Before you start Zometa, be sure to talk to your doctor if you:
- Are receiving another medication containing zoledronic acid. Zometa has the same active ingredient as found in Reclast.
- Are allergic to Zometa or any of its ingredients, or any other medication, especially bisphosphonates.
- Have low blood calcium.
- Have kidney problems.
- Have liver problems.
- Had parathyroid or thyroid surgery (glands in your neck).
- Have been told you have trouble absorbing minerals in your stomach or intestines (malabsorption syndrome) or have had parts of your intestine removed.
- Have asthma (wheezing) from taking aspirin.
- Plan to have dental surgery or teeth removed.
- Are pregnant, or plan to become pregnant. Zometa may harm your unborn baby. Zometa should not be used if you are pregnant.
- Are breastfeeding or plan to breastfeed. It is not known if Zometa passes into your milk and may harm your baby.
Tell your doctor about all the medicines you take, including prescription and non-prescription medicines, vitamins, and herbal supplements.
Zometa and Pregnancy
Tell your doctor if you are pregnant, or plan to become pregnant.
The FDA categorizes medications based on safety for use during pregnancy. Five categories - A, B, C, D, and X, are used to classify the possible risks to an unborn baby when a medication is taken during pregnancy.
Zometa falls into category D. There are no adequate and well-controlled studies of Zometa in pregnant women. Zometa may harm your unborn baby. Zometa should not be used if you are pregnant.
Zometa and Lactation
Tell your doctor if you are breastfeeding or plan to breastfeed.

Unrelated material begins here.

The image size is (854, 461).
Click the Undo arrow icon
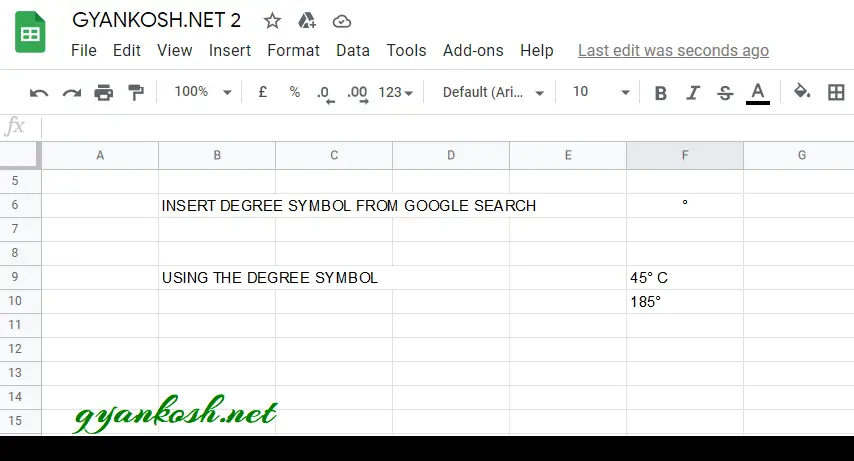coord(39,93)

It is not known if Zometa passes into your milk and may harm your baby. Because many medications can cross into human milk and because of the possibility for serious adverse reactions in nursing infants with use of this medication, a choice should be made whether to stop nursing or stop the use of this medication. Your doctor and you will decide if the benefits outweigh the risk of using Zometa.
Zometa is injected into the vein (IV) by a healthcare provider in a hospital or other medical facility.

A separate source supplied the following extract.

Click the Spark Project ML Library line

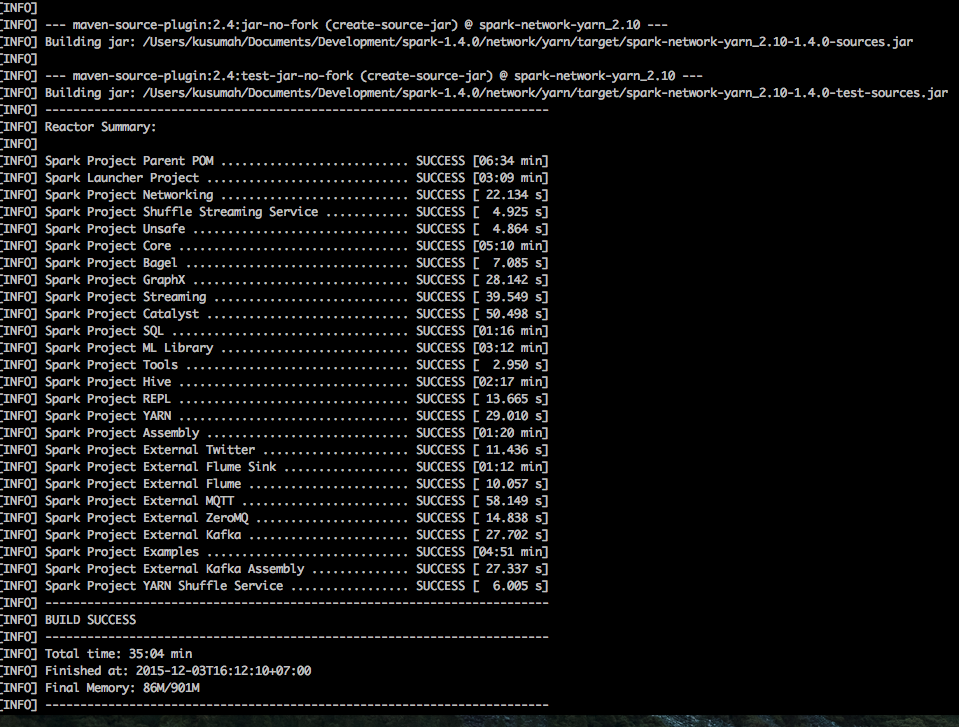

- The infusion takes at least 15 minutes.
- Your doctor will monitor your kidney function before each dose.
- Your doctor may advise you to take oral calcium supplements and vitamin D daily.
- Drink plenty of water before receiving Zometa injection.
- Administration of acetaminophen following Zometa treatment may reduce the incidence of certain reactions such as chills, fever, joint pain, and bone pain.
Zometa (zoledronic acid):
- Zometa is given as a single dose in people with high blood calcium due to cancer (known medically as hypercalcemia of malignancy), although, sometimes a second dose is required. The second dose must be given at least 7 days after the first dose.
- Zometa is given every 3 to 4 weeks when used to prevent bone problems in people with cancer. Your doctor will make the decision as to how long you should continue Zometa. It has been given to patients in studies for up to 24 months.
- If you are being treated for high blood calcium caused by cancer, you should drink plenty of clear fluids before receiving Zometa.
The recommended Zometa dose for treating high blood calcium due to cancer (known medically as hypercalcemia of malignancy) is 4 mg, taken as a single dose.
Zometa is also used to prevent bone problems (such as broken bones) in people with cancer. For this use, the recommended dose is Zometa 4 mg every three to four weeks.
Zometa is usually administered by a healthcare provider in a medical setting making it unlikely for an overdose to occur. However, if overdose is suspected, seek emergency medical attention.
Keep all medical and laboratory appointments. If you miss an appointment to receive a Zometa infusion, call your healthcare provider right away.